ABOUT THIS TASK
Make an exact copy of every entry, leaving the pictures out.

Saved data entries
┌────────

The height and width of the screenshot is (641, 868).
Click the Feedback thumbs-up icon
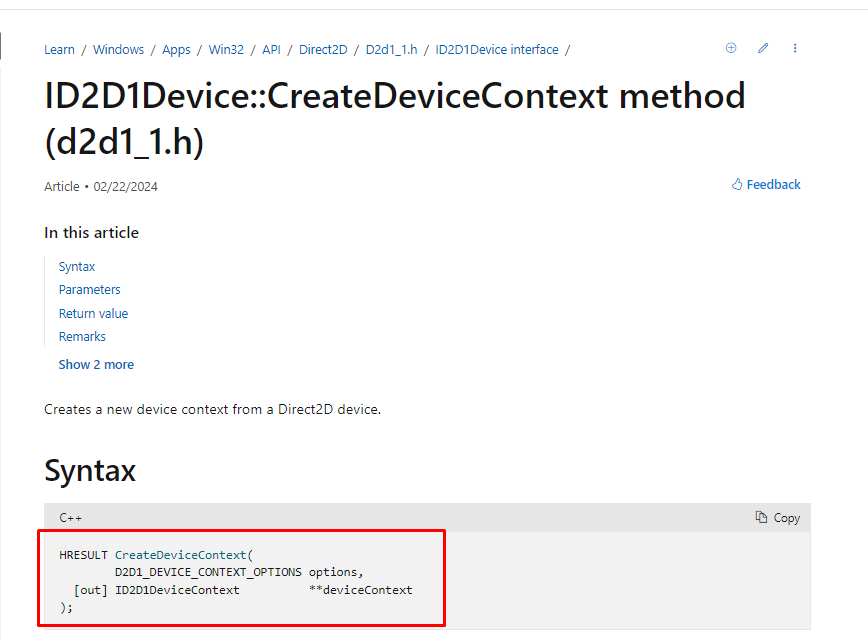point(737,184)
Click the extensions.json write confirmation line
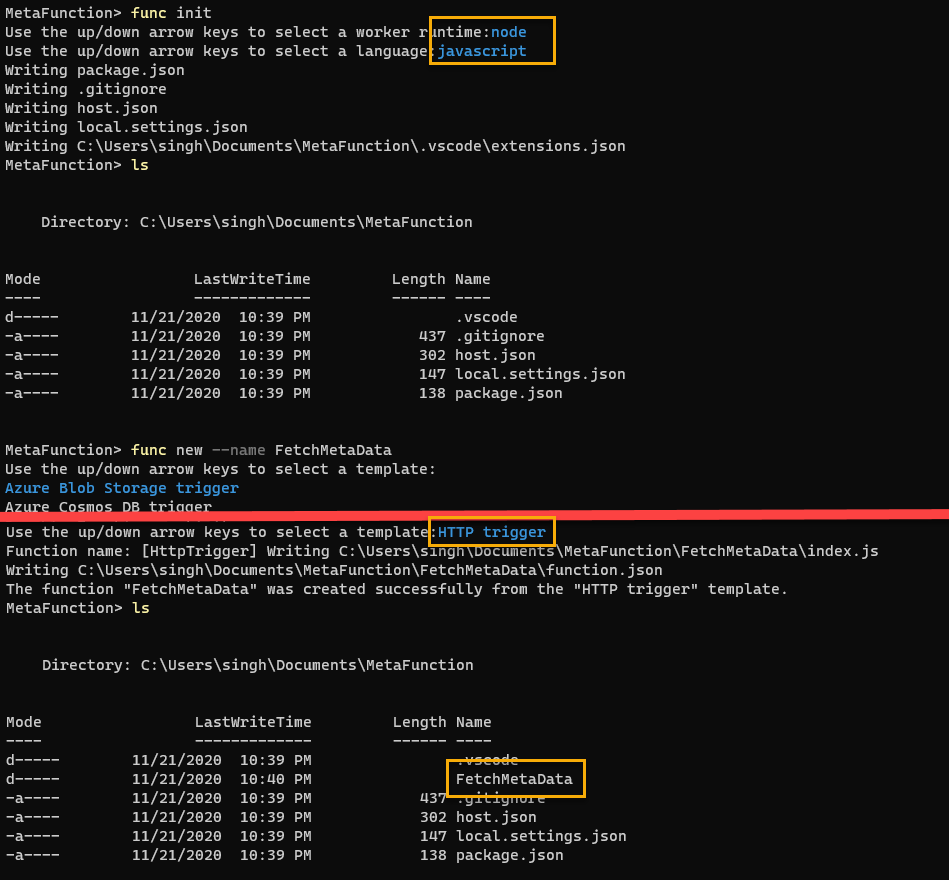The image size is (949, 880). pos(317,145)
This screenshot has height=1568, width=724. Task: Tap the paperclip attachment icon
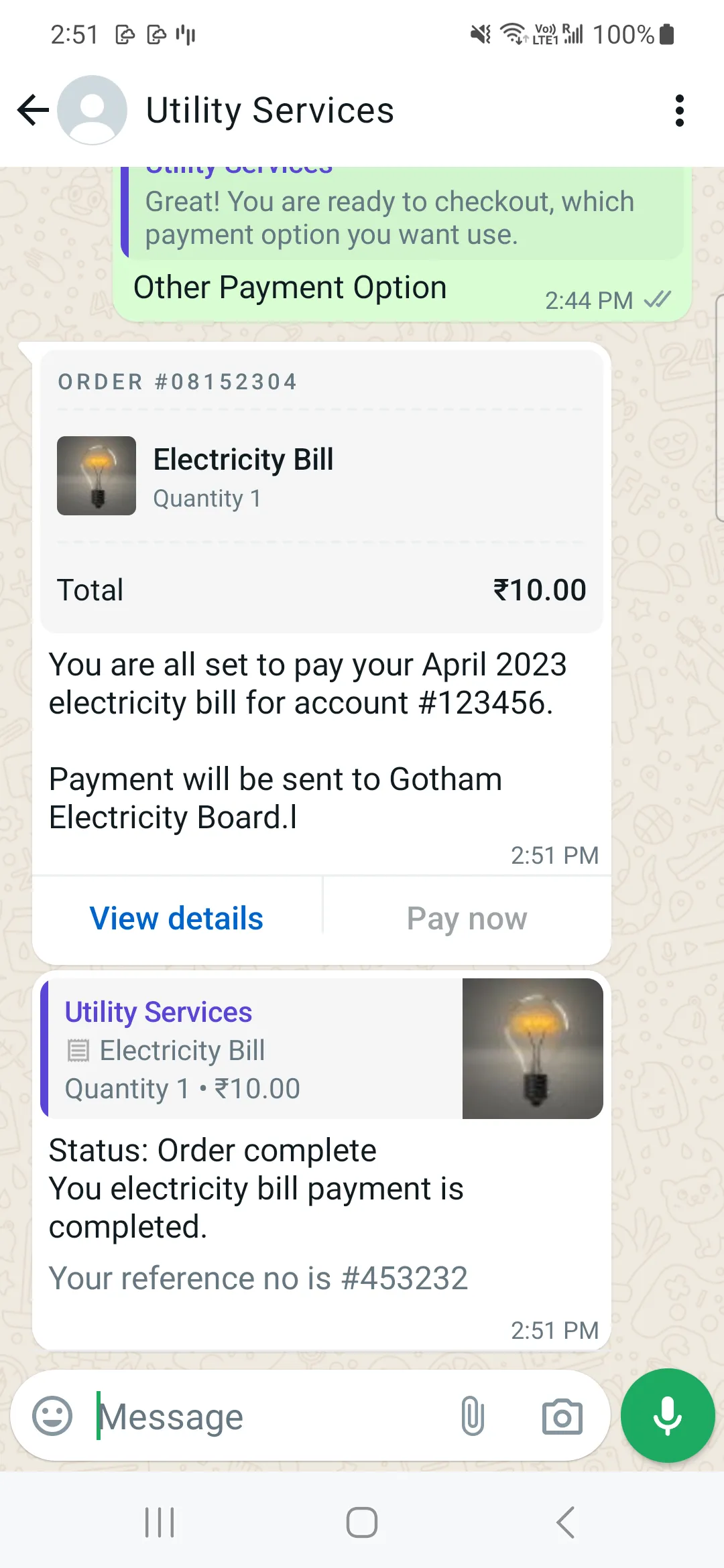point(473,1416)
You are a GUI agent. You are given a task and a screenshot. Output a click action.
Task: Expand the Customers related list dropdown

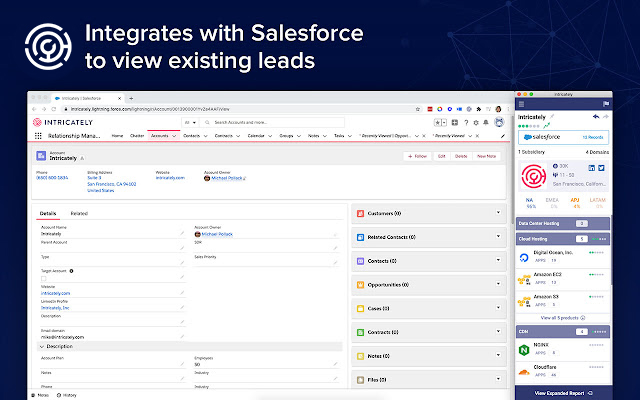[498, 213]
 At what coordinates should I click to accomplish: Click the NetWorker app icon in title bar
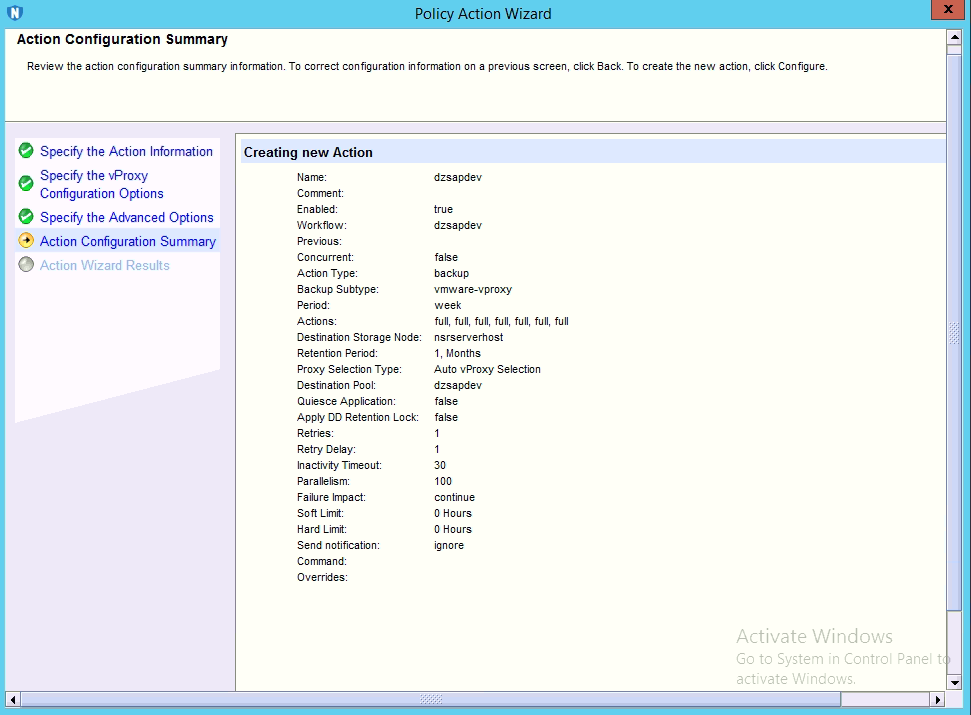pyautogui.click(x=14, y=13)
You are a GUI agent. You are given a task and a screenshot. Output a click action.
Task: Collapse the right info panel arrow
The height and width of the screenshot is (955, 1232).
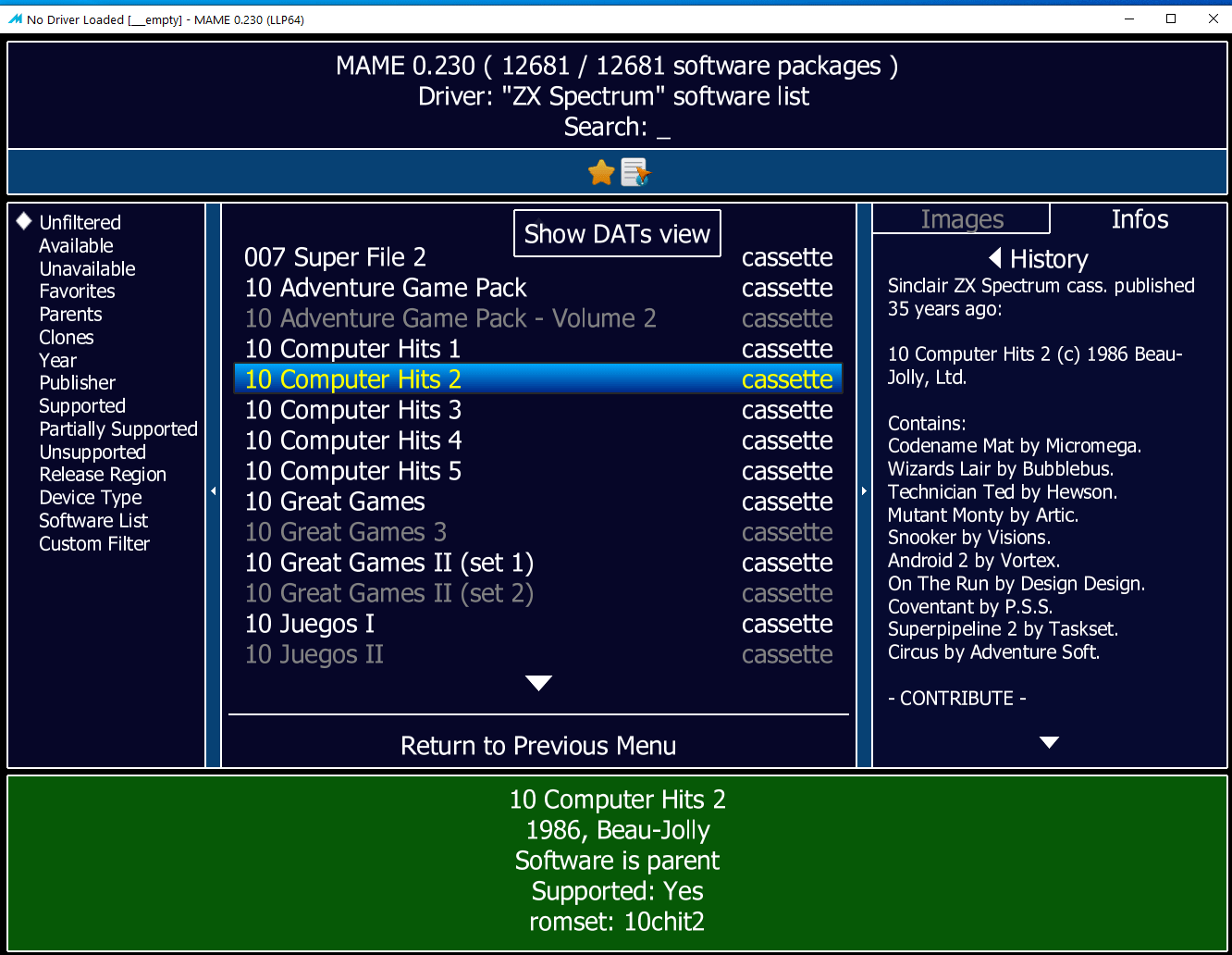864,490
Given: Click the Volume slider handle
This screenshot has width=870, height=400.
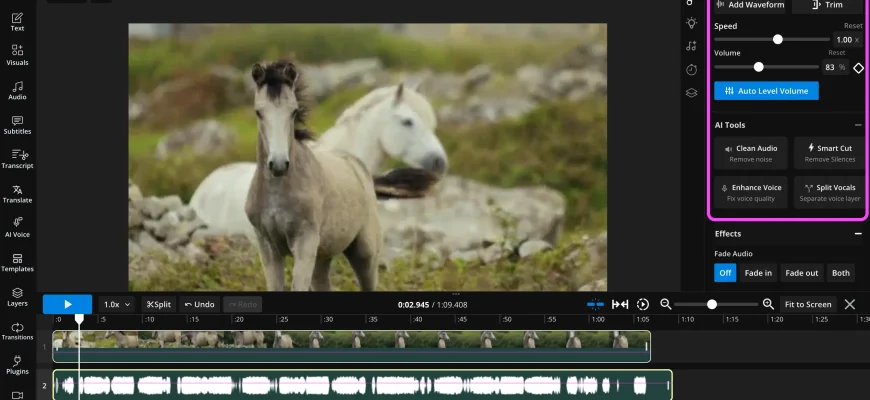Looking at the screenshot, I should (759, 67).
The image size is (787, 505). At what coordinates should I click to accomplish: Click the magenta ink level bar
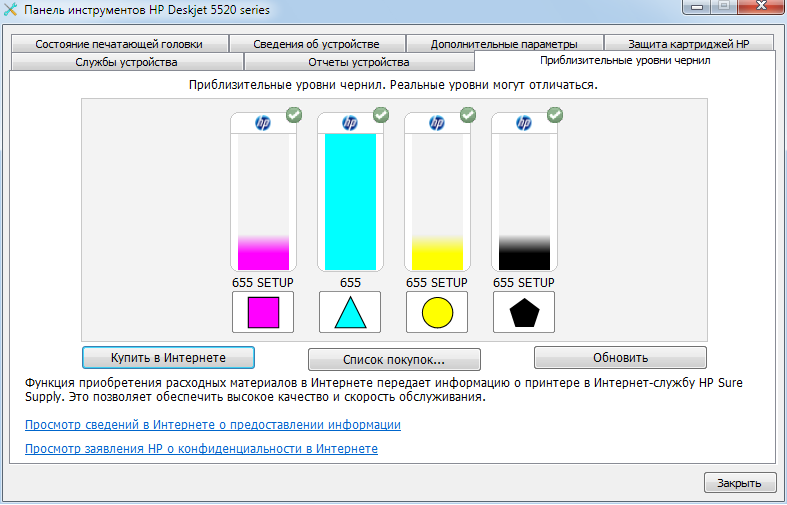(262, 252)
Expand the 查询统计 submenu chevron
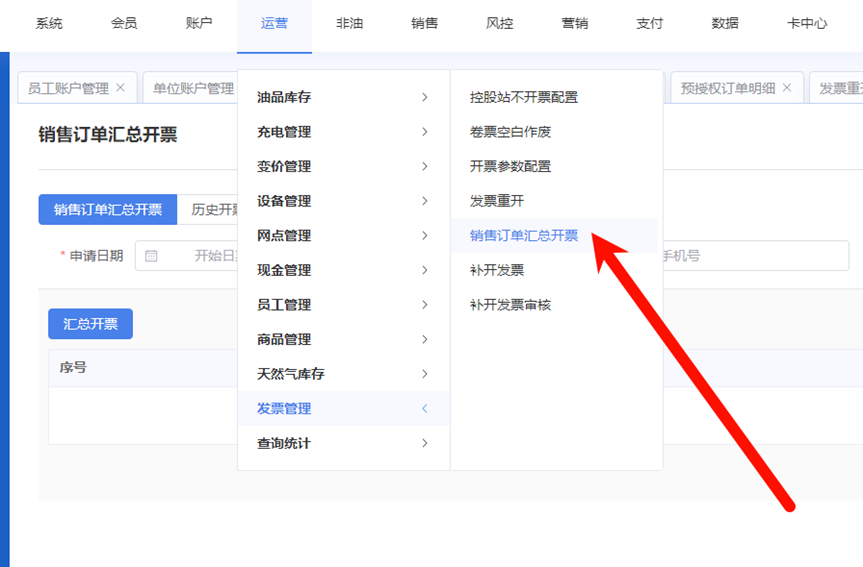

└────────

RESULT FOR THIS TASK
The height and width of the screenshot is (641, 868).
Click the Feedback thumbs-up icon
point(737,184)
Click the extensions.json write confirmation line
The image size is (949, 880). pos(317,145)
This screenshot has height=1568, width=724. Task: Tap the paperclip attachment icon
point(473,1416)
You are a GUI agent. You are given a task and a screenshot. Output a click action.
Task: Expand the Customers related list dropdown

[498, 213]
 At what coordinates should I click to accomplish: Click the NetWorker app icon in title bar
pyautogui.click(x=14, y=13)
You are a GUI agent. You are given a task and a screenshot. Output a click action.
Task: Collapse the right info panel arrow
The height and width of the screenshot is (955, 1232).
864,490
Given: Click the Volume slider handle
This screenshot has width=870, height=400.
Looking at the screenshot, I should (759, 67).
The image size is (787, 505). At what coordinates should I click to accomplish: Click the magenta ink level bar
(262, 252)
Expand the 查询统计 submenu chevron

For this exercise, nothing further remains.